7.3. Personal Insights & Critique

Key Inspirations

This paper upends a core implicit assumption in the embodied AI field: that robot data is always the best pretraining source for robot models. It validates that the same scaling paradigm that revolutionized NLP (large-scale unaligned pretraining + small-scale aligned fine-tuning) applies equally to embodied AI, using human video as the equivalent of web text for LLMs. This could drastically reduce the cost of training generalist EFMs, making state-of-the-art embodied AI accessible to small research teams without access to large robot fleets. The paradigm also has broad applicability beyond manipulation robots: it can be extended to autonomous vehicles (using dashcam video from human drivers as pretraining data), industrial robots (using egocentric video from factory workers), and humanoids (using full-body human motion video).
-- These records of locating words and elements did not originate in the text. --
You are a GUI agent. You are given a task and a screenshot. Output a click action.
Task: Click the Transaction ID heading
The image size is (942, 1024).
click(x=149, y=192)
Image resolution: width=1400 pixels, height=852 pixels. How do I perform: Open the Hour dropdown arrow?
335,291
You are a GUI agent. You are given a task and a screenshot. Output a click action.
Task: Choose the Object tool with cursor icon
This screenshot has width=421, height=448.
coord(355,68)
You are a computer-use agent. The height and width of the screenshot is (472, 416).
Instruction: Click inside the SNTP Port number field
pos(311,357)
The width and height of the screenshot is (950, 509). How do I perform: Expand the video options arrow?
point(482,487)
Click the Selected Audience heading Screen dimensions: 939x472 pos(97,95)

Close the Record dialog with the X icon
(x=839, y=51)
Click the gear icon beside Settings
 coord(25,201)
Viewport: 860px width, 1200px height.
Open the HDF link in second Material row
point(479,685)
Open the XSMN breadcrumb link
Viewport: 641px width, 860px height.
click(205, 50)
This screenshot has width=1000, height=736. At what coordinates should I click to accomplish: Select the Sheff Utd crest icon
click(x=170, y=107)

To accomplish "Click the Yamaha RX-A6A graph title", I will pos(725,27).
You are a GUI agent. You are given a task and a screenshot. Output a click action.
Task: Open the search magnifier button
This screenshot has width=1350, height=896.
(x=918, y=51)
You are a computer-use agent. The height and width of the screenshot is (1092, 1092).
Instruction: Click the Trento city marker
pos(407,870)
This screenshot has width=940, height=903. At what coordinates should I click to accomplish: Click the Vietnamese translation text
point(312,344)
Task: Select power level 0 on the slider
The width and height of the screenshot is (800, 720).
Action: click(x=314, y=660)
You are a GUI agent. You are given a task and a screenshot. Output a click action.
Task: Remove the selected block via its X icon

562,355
Potential Limitations and Improvements

  1. Pseudo-label noise ablation: The paper does not quantify the effect of pseudo-action label noise on performance. It would be valuable to conduct an ablation study varying the quality of pseudo-labels to identify the minimum label quality threshold where egocentric pretraining remains superior to robot pretraining.
  2. Limited real-robot task diversity: The real-robot evaluation is limited to 3 simple manipulation tasks. Testing on more diverse tasks (long-horizon tasks, mobile manipulation, contact-rich tasks like cooking) would better validate the generalizability of the results.
  3. Dataset bias: Most public egocentric video datasets are collected from first-world populations performing common daily tasks, which may introduce geographic and cultural bias, limiting generalization to tasks common in other regions or rare tasks. More diverse egocentric data collection is needed to address this.
  4. Comparison with simulated data: The paper does not compare egocentric pretraining to large-scale simulated robot pretraining, another low-cost scalable data source. Combining egocentric human video and simulated robot data may yield even better performance than either source alone. Overall, this is a landmark work that has the potential to reshape the entire direction of embodied AI research, unlocking the long-awaited scaling of generalist robot models.